Mutations in the Insect Transcriptome.

It is just the way imposed by the genetic code in the deep inner core of tissue cells in all organisms. A series of defined triplets in the DNA encodes for a precise combination of amino acids at the protein level. ATGGATTGCGTG (DNA or gene) changes to AUGGAUUGCGUG (RNA, single gene product) to encode Methionine, Aspartate, Cysteine and Valine amino acid residue, building thereby a crucial motif for the protein function. The motif cannot be changed without disrupting the protein function, which is directly related to the structure of that protein. So functioning of the “first place” life molecular element, i.e. “protein”, resides in the synthesis of a faithful copy of the product encoded in the genetic material, i.e. “DNA”. One piece of DNA (gene) codes one single piece of protein motif. From DNA-to-RNA-to protein, there is no mistake allowed. Any frameshift mutation or single base substitution that is disruptive to the genetic code, thus altering the number of bases and their position in the original sequence is not allowed by nature. There is no mistake possible and if it does, the result is a pathological disease [1-2].

To prevent any error in the protein translation process from gene and RNA, eukaryotic (and prokaryotic) cells have developed sophisticated proofreading mechanisms, i.e. specific enzymes called RNA polymerases that are capable of backtracking thereby minimizing the number of single nucleotide base mutations. This ensures accuracy in the transition from gene, RNA to protein [3]. However, this does not exclude the possibility that the cell can eventually switch the protein function thanks to single point mutations in key structural features of that protein.

Other specific enzymes, namely adenosine deaminase acting on RNA (ADAR) and adenosine deaminases acting on tRNA (ADAT), are known to mediate A-to-G and U-to-C conversion, respectively, not only in human, insects and plants, but also in yeasts and bacteria [4-5]. Therefore, apparently in all various organisms, RNA can change and eventually codes for a new protein bearing novel function. In the brain of insects such as the fruitfly Drosophila melanogaster and the German cockroach Blatella germanica, it has been shown that edited RNA transcripts encode for voltage-dependent sodium channels with different gating properties [6]. Interestingly, however, editing of RNA transcripts is not limited to brain ion channels, but apparently expands also on some many more other gene families [7]. The recent discovery of RNA (and protein) mutations in the chemosensory protein (CSP) gene family in various tissues of the silkworm moth Bombyx mori, particularly in the female pheromone gland, strongly challenges the dogmatic concept that mutation is lethal and does not serve any possibility for a change in protein function [8-9]. The mutations highlighted in B. mori CSPs (Glycine insertion, Cysteine substitutions, etc) are pinpointed in the key features of the protein structure, strongly arguing for CSP-RNA nucleotide substitutions through or mediated via RNA editing to produce new proteins with novel functions in pheromone synthesis [10] (Figure 1).
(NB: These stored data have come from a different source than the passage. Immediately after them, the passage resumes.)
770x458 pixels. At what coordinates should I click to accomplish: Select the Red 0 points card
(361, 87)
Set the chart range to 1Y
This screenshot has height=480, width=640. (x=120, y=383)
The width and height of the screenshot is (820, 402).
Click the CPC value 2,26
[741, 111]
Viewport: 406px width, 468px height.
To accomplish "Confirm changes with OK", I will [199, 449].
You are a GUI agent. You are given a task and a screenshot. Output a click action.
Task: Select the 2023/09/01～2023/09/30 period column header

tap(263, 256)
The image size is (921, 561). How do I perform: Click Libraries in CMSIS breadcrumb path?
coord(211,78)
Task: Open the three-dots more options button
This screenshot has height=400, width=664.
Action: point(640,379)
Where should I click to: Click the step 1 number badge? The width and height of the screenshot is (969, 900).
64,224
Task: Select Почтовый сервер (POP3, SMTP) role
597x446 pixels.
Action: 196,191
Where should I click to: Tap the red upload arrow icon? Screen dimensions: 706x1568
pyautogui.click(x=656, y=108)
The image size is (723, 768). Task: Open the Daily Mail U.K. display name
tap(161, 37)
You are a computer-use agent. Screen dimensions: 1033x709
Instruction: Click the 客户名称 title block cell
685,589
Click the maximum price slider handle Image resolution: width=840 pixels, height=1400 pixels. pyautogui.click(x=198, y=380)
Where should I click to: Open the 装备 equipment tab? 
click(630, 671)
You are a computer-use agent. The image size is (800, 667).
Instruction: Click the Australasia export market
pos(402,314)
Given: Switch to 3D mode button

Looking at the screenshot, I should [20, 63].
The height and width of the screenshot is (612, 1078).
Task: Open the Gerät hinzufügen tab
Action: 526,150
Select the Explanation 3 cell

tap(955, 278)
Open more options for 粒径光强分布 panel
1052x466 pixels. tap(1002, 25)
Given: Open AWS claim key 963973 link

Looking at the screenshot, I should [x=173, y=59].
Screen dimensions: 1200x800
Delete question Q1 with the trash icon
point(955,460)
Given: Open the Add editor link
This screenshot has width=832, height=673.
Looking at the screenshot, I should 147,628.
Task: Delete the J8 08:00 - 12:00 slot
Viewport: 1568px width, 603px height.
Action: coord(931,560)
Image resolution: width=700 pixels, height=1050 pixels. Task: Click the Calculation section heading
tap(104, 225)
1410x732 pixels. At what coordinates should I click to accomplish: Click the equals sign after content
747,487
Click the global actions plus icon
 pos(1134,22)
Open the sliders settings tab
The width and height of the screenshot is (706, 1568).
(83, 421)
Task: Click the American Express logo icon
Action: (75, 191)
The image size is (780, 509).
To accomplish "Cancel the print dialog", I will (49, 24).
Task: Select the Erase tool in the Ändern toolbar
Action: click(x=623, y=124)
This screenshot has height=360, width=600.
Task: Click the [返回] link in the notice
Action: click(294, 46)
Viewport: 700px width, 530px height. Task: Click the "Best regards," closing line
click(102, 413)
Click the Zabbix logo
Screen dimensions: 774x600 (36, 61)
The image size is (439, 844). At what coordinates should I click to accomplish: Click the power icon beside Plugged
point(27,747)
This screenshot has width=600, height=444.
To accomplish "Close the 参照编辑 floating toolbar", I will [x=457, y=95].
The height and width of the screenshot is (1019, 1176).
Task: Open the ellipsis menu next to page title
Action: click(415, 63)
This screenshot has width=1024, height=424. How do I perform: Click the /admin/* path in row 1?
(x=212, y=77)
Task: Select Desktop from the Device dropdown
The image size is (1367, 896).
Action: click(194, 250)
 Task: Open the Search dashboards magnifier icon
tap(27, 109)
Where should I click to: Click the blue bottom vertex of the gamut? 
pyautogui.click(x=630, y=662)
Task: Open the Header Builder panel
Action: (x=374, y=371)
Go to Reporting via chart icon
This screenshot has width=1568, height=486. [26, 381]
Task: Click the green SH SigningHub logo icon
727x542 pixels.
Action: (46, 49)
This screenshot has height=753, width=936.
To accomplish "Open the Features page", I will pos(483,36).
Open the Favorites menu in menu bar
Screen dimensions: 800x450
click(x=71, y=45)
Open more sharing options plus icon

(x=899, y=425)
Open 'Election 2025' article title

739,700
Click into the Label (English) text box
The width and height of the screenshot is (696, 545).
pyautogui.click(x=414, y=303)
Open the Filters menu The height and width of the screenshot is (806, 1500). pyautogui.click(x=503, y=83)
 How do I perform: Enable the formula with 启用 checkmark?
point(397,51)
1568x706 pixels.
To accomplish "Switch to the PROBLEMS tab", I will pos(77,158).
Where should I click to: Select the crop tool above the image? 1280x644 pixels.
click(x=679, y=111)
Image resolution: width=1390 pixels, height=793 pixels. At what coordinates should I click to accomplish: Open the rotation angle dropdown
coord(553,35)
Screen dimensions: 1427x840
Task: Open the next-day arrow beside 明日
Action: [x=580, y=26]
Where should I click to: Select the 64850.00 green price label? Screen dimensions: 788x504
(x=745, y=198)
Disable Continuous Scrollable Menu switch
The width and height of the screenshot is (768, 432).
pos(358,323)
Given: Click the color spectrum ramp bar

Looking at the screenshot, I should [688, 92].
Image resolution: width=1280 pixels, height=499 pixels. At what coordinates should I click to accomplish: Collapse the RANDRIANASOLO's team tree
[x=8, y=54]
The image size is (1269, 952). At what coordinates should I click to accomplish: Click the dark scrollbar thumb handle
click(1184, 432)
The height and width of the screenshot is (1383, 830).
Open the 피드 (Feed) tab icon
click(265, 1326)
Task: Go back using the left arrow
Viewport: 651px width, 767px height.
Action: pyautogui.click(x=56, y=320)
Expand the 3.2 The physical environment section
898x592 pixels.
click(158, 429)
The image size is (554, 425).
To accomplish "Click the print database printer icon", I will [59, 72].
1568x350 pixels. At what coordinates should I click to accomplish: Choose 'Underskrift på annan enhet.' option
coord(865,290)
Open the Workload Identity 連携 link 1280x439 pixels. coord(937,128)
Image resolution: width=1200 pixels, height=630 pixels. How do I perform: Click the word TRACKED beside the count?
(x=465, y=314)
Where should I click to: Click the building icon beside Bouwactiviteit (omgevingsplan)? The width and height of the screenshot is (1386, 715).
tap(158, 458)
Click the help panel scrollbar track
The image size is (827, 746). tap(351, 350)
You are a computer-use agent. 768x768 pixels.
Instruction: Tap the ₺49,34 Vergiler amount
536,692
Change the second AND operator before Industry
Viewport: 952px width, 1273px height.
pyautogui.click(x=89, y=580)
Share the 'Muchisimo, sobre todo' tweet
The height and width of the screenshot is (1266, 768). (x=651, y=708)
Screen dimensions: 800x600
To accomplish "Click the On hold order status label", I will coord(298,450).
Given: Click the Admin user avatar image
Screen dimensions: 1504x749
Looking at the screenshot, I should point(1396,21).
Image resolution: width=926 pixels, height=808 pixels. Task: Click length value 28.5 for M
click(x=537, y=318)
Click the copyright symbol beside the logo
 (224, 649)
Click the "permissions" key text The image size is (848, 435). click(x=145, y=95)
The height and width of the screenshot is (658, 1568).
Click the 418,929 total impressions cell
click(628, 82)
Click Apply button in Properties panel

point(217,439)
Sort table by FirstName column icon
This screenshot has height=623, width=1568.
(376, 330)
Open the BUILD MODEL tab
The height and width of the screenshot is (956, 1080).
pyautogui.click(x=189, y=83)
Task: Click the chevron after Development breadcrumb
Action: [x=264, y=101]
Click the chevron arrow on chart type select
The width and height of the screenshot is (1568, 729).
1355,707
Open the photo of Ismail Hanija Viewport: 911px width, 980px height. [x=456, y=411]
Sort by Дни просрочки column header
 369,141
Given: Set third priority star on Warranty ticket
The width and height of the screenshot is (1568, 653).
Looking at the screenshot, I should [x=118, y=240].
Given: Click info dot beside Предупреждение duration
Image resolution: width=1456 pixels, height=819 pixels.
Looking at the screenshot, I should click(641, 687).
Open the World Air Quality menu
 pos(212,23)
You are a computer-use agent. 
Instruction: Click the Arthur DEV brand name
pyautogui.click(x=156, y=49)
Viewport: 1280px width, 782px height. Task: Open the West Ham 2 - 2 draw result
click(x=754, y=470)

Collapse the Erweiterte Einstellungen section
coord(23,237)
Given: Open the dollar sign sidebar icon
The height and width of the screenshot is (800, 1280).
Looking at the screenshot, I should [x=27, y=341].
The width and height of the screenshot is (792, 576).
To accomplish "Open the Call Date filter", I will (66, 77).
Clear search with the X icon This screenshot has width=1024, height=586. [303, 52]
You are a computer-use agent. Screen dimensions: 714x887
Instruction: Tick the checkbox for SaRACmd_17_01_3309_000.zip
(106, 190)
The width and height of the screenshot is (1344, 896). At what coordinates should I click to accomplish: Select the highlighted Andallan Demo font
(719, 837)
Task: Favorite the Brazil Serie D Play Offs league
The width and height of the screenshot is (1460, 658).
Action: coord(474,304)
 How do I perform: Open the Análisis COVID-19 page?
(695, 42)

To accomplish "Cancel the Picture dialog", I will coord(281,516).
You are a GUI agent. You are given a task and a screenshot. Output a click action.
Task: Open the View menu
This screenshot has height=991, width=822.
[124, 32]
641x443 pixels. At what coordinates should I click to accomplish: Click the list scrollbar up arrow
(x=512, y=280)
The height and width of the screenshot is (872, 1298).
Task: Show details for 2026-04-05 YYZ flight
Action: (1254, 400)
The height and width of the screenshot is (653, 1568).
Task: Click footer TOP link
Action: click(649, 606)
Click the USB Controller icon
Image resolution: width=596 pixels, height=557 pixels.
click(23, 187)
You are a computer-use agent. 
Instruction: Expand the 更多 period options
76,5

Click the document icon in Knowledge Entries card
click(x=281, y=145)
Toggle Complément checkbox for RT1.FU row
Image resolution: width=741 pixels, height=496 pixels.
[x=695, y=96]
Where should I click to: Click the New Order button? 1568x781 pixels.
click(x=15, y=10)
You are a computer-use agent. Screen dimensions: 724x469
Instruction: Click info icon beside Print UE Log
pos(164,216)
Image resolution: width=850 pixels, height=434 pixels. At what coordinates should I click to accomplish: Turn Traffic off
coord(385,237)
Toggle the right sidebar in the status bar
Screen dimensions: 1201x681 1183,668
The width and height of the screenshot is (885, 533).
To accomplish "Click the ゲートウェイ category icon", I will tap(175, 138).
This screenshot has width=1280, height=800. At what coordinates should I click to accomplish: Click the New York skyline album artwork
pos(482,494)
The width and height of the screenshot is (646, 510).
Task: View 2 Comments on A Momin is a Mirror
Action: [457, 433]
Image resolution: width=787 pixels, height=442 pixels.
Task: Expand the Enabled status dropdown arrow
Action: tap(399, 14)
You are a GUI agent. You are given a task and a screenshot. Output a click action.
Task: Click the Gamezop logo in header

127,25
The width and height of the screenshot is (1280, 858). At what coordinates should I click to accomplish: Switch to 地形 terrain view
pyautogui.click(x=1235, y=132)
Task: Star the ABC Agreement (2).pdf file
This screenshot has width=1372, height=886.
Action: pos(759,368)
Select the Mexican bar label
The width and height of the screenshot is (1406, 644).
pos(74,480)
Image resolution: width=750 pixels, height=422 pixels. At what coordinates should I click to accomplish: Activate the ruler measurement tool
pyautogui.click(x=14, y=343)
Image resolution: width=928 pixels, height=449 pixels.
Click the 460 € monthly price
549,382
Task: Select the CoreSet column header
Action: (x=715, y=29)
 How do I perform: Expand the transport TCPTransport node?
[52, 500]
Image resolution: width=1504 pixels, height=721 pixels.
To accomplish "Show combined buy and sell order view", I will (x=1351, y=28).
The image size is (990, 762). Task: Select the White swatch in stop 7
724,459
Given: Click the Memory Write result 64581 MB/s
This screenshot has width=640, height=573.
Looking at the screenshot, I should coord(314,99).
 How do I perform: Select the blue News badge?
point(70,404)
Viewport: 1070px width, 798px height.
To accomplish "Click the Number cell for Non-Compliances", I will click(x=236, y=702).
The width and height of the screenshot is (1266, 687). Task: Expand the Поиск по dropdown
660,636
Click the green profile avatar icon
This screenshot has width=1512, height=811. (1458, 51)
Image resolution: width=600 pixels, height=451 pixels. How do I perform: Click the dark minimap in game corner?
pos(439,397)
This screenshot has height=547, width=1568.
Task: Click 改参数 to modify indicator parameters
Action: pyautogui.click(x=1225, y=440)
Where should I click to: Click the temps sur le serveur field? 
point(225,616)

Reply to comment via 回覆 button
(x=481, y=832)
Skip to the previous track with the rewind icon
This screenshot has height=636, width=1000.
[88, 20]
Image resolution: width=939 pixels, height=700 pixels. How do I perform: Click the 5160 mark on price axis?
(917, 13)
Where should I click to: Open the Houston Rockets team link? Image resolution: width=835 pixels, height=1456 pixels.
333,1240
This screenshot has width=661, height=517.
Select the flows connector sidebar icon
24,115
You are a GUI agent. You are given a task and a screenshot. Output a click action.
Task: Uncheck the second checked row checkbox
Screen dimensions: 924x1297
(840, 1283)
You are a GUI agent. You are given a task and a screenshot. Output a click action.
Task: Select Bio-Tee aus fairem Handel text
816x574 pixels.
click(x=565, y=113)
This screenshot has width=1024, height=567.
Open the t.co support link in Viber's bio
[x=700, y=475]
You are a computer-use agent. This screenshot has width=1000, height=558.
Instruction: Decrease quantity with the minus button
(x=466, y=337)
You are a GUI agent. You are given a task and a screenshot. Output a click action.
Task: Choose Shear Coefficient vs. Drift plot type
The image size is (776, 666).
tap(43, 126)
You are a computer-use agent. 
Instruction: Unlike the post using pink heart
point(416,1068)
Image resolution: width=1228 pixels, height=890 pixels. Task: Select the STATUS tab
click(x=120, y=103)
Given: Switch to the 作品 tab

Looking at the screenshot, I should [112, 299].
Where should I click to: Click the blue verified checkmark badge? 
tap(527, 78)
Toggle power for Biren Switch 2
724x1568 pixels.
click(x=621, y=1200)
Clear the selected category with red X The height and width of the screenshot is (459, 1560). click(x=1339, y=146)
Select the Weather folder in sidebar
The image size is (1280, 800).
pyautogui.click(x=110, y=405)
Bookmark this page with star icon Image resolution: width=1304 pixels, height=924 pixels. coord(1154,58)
Figure 1: Effects of RNA and protein mutations on CSP function.

: Intron; : Mutation site; : tRNA; : Glycine insertion

The gene is initially transcribed into precursor messenger RNA (pre-mRNA), which is further processed (splicing of introns) to lead to mRNA molecule (steps 1 & 2). The mature mRNA is exported out the nucleus and translated into protein following the genetic code (step 3). This leads for instance in a motif such as Methionine-Aspartate- Cysteine-Valine (step 4) as found in silkworm moth Bombyx mori chemosensory protein-1 (BmorCSP1, AY766376, AF509239, JQ085850-JQ085858, JQ253592-JQ253630; BmorCSP1, AAM34276, AAV34688, 2JNT_A). The composition of the mature protein is unchanged and forms an alpha-helical profile typical for CSP proteins (5). However, eventually mRNA is edited thanks to ADAR and/or ADAT adenosine deaminase enzymes, converting A-to-G and/or U-to- C on specific key base locations. This leads to conversion of protein motif from Met-Asp-Cys-Val to Val-Asp-Cys-Val, Met-Gly-Cys-Val and/or Thr-Asp-Cys-Ala mutant peptides (4’). Using modeling (SWISS-MODEL) shows that such pinpointed amino acid mutations have no effects on the protein structure (2JNT_A), but insertion of Gly near Cys in the protein significantly affects the alpha-helical profile on crucial binding sites (5’). The succession of the two mutation events (first RNA, then protein) might therefore lead to a CSP with different binding affinities and thereby new functional role.